A quasi nove mesi dal cessate il fuoco tra Armenia e Azerbaigian dopo la seconda guerra del Nagorno-Karabakh, continuano gli scontri tra i due Paesi. Nel pomeriggio di venerdì 23 luglio, a seguito di spari al confine, un soldato azero è stato ucciso, mentre tre soldati armeni sono rimasti feriti, anche se non sono in pericolo di vita.
Tre giorni prima, il 20 luglio, uno scontro a fuoco è andato avanti diverse ore al confine tra l’Armenia e l’exclave azera del Nachicevan, a soli 60 km da Erevan, questa volta senza vittime. Una vittima invece c’è stata il 14 luglio, quando ulteriori scontri avevano provocato la morte di un soldato armeno, mentre il lato azero ha annunciato non meglio precisate perdite.
Questi sono solo gli ultimi tra gli scontri minori verificatisi tra i due paesi caucasici negli ultimi mesi, e la tensione non accenna a diminuire. La reazione dei governi armeno e azero, per ognuno di questi scontri, è stata piuttosto prevedibile: ognuna delle due parti rifiuta di prendere responsabilità, sostenendo di aver agito soltanto in risposta a un attacco da parte del nemico.
Possibili cambiamenti nel governo armeno
Intanto, dal lato armeno, il ministro della Difesa ad interim Vagharshak Harutiunian, che aveva ricevuto l’incarico dopo la tregua dello scorso novembre, ha presentato le sue dimissioni dopo gli scontri del 20 luglio. Harutiunian non ha esposto pubblicamente le motivazioni della sua scelta.
E, sempre nel governo armeno, RFE/RL segnala la nomina dell’ex segretario del Consiglio di Sicurezza armeno Armen Grigorian a vice-ministro degli Affari Esteri.

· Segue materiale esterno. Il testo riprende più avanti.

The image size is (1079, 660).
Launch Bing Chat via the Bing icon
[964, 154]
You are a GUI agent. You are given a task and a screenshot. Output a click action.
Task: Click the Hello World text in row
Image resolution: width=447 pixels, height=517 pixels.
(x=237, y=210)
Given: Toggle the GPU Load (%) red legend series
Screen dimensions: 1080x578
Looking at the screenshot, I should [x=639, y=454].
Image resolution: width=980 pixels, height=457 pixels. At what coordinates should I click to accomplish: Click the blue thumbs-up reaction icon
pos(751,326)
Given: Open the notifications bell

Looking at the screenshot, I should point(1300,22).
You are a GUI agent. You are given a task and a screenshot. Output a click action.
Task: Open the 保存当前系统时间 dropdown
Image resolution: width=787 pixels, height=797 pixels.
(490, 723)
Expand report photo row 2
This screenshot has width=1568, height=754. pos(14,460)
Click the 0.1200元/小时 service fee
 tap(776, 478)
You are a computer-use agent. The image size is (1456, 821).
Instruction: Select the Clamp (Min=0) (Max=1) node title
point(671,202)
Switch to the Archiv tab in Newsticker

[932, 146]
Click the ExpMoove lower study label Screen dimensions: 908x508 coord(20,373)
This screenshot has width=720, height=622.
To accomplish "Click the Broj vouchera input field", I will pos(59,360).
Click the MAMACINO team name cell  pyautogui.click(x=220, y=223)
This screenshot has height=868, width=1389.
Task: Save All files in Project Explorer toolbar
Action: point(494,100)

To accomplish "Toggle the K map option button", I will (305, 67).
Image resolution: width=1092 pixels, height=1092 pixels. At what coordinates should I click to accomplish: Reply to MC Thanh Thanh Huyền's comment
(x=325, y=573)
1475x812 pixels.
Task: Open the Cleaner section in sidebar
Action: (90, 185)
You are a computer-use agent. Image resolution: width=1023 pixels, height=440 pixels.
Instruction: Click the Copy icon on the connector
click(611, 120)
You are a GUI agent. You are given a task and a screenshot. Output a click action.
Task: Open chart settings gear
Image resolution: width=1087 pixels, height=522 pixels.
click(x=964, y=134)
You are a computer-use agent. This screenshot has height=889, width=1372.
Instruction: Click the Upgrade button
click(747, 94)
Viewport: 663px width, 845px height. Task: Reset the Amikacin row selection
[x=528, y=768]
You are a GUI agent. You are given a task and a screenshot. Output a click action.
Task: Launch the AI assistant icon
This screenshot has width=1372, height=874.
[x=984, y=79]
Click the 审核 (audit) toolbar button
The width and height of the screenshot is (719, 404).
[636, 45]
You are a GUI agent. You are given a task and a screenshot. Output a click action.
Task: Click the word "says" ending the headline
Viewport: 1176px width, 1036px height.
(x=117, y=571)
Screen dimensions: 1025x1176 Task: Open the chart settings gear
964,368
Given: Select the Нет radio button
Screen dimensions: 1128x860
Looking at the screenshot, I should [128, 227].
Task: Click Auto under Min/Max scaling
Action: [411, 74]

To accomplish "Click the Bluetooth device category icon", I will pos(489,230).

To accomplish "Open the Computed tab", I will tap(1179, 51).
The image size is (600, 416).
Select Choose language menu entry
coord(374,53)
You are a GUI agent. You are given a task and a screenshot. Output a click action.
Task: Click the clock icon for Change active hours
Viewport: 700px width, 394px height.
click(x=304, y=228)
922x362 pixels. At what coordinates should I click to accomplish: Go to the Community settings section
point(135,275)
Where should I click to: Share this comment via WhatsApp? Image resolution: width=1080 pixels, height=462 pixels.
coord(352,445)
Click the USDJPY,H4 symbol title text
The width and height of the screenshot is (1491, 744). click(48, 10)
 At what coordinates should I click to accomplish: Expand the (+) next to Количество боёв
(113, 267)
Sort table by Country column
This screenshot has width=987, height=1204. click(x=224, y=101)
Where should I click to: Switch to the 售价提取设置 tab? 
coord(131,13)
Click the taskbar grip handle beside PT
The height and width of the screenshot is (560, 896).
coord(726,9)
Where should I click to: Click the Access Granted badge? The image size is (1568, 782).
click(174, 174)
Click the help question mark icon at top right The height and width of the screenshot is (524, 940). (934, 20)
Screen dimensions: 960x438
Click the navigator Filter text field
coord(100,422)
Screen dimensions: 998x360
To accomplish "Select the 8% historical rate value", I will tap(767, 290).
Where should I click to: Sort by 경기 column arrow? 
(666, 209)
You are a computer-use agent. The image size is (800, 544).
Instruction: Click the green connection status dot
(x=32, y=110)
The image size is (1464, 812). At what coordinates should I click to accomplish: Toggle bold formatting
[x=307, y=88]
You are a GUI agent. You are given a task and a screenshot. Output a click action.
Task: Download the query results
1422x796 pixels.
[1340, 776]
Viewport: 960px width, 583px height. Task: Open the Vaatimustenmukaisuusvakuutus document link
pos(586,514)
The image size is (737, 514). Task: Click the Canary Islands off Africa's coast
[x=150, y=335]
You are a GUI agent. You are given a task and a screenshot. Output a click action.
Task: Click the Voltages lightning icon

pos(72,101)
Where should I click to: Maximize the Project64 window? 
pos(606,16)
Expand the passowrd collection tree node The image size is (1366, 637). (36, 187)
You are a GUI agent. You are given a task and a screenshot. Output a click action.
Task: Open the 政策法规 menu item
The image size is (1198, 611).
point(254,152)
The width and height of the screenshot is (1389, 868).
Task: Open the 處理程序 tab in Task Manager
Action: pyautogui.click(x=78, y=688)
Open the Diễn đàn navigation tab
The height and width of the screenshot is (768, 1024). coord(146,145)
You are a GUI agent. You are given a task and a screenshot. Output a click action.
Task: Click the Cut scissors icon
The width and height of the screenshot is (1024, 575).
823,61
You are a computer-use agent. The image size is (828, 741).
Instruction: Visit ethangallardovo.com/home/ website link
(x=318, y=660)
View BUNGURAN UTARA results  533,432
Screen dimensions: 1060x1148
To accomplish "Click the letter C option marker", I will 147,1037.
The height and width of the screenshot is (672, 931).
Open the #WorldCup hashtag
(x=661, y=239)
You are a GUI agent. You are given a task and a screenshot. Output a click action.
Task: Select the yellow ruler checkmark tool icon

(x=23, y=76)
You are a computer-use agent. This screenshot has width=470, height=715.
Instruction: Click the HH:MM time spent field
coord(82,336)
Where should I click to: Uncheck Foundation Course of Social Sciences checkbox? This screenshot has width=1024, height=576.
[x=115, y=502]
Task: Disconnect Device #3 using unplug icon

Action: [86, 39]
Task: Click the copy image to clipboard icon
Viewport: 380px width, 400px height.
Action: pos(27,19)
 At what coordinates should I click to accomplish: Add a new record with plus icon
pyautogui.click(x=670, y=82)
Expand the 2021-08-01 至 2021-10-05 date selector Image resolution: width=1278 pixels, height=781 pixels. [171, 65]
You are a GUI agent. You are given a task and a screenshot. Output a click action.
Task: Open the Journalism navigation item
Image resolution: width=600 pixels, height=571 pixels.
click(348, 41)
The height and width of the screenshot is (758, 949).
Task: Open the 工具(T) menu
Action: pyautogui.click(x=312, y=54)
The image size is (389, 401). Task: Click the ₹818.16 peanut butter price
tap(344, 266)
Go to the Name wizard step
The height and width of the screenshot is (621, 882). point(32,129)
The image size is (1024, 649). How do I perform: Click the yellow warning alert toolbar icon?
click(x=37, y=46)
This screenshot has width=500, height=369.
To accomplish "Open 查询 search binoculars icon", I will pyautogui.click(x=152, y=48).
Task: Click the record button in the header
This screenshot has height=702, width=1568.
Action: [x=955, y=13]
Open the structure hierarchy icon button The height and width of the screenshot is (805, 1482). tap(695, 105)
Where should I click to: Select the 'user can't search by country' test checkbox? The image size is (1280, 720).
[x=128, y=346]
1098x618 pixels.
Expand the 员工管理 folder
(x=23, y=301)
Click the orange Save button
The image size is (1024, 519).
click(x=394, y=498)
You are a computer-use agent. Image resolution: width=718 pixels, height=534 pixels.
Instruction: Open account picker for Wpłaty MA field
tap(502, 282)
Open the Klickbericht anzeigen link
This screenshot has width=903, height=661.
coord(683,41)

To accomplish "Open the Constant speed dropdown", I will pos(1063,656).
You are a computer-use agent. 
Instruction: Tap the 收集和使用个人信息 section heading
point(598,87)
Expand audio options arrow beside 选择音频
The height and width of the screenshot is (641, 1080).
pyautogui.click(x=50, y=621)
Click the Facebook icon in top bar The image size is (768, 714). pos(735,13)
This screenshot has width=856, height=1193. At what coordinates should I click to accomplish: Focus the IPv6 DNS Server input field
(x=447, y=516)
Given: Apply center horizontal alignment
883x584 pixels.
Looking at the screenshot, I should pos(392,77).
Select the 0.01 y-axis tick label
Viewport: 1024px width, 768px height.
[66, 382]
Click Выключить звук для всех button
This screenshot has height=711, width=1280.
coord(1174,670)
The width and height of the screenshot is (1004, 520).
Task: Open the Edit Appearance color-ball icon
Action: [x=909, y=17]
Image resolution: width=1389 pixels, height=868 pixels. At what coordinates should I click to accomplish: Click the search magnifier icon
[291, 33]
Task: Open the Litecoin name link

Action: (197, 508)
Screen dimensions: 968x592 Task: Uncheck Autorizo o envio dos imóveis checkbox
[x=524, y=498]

Grigorian, uno degli esponenti di spicco della rivoluzione del 2018, è noto per le sue posizioni pro-Occidente e ha di recente criticato apertamente l’Organizzazione del trattato di sicurezza collettiva (CSTO), l’alleanza difensiva guidata dalla Russia di cui l’Armenia fa parte.
Grigorian aveva infatti incolpato il presidente del CSTO di aver minimizzato l’ennesimo scontro tra azeri e armeni il 3 luglio scorso, definendolo un “incidente sul confine” quando per Grigorian si trattava di un tentativo di occupare territorio armeno da parte dell’Azerbaigian.
Uno status quo potenzialmente esplosivo
Secondo RFE/RL, la nomina di Grigorian potrebbe significare un cambio di direzione nella politica estera armena, solitamente filorussa. Ma la dipendenza di Erevan da Mosca è ancora enorme e l’Armenia starebbe negoziando con la Russia per spostare alcuni militari russi dalla base di Gyumri all’altro lato del Paese, vicino al confine con l’Azerbaigian. Sembra quindi improbabile che l’Armenia possa permettersi di orientare la sua politica estera verso l’Occidente nel prossimo futuro.
Così come sembra improbabile che Armenia e Azerbaigian rispettino il cessate il fuoco nella sua totalità. Lo scambio di 15 prigionieri di guerra armeni per una mappa delle mine lasciate da Erevan nei territori ora in mano a Baku potrebbe sembrare un passo avanti, ma è stato prontamente seguito da un passo indietro.
Il 23 luglio, dopo gli scontri, l’Azerbaigian ha infatti condannato a sei anni di prigione 13 soldati armeni, accusandoli di aver attraversato il confine armati illegalmente; l’Armenia non ha commentato l’arresto, ma in casi simili aveva in precedenza sostenuto che i soldati siano da considerare come prigionieri di guerra e non criminali comuni.
A quasi un anno dall’inizio della guerra in Nagorno-Karabakh, la situazione è ancora esplosiva e la normalizzazione delle relazioni tra Armenia e Azerbaigian sembra più lontana che mai.